今まさにフランケンシュタイン博士の研究が,
孫であるフロンコンスティン博士の手によって引き継がれようとしている。
落雷によって息を吹き返した怪物(ピーター・ボイル)を見た
フロンコンスティン博士は祖父と同じ様にこう叫ぶのであった。
”It's alive! It's alive!“(生きてる!生きてるぞ!)と…。

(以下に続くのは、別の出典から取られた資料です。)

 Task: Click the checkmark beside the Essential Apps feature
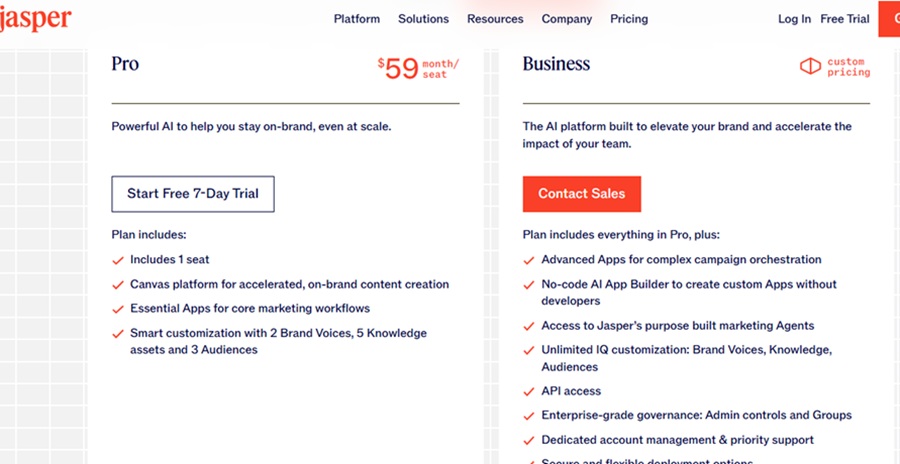point(118,309)
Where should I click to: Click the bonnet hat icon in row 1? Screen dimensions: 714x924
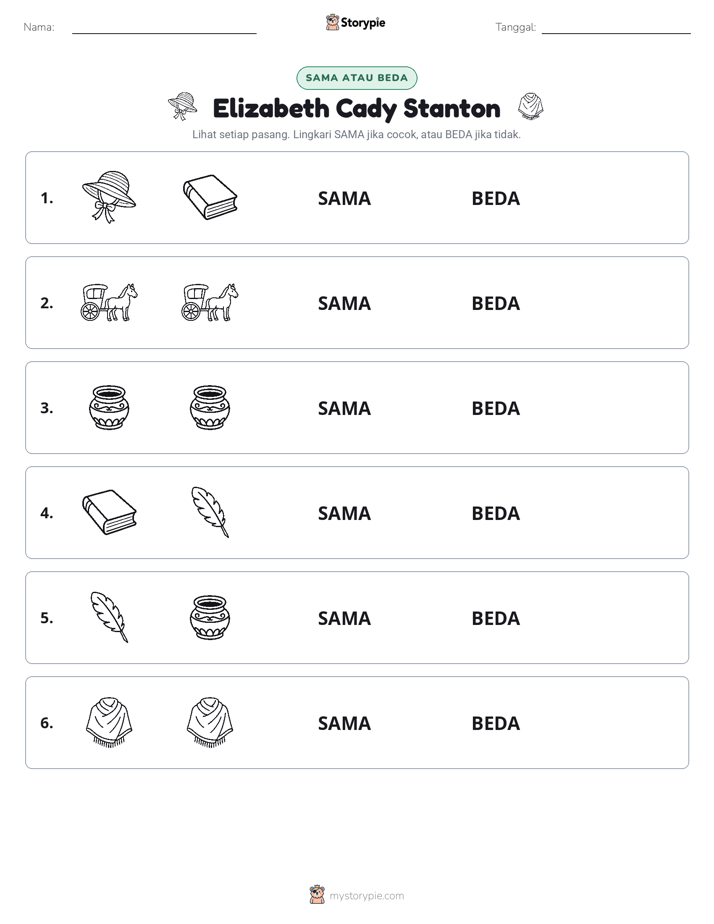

基本的な話の流れは「フランケンシュタイン」を踏襲しているが,
メル・ブルックス監督的にフランケンシュタインの怪物を
愛し過ぎて殺人を犯させたくないし殺したくもない。
故に,その件は原作と異なっている。
広川太一郎氏が演じるフロンコンスティン博士の気障な感じに
ムーミンのスノークを感じるのは僕だけではないと思う。
現代の刺激的なホラー映画に慣らされた身の上には殺人も
村人による私刑も無くなった話に退屈する向きがあるかも知れないが,
僕は広川太一郎氏,アイゴールを演じる熊倉一雄氏,
警察署長役を演じる大平透氏,バニククーを演じる北原文枝氏の声の名演を
堪能出来ただけで感謝感激したい気持ちで一杯なのだ。
本商品の評価は昔懐かしい吹替文化を堪能出来た事に対し
星5つを進呈するものの,皆が皆が本作の話に退屈しないと言えば
噓になるので星ひとつ減じる次第である。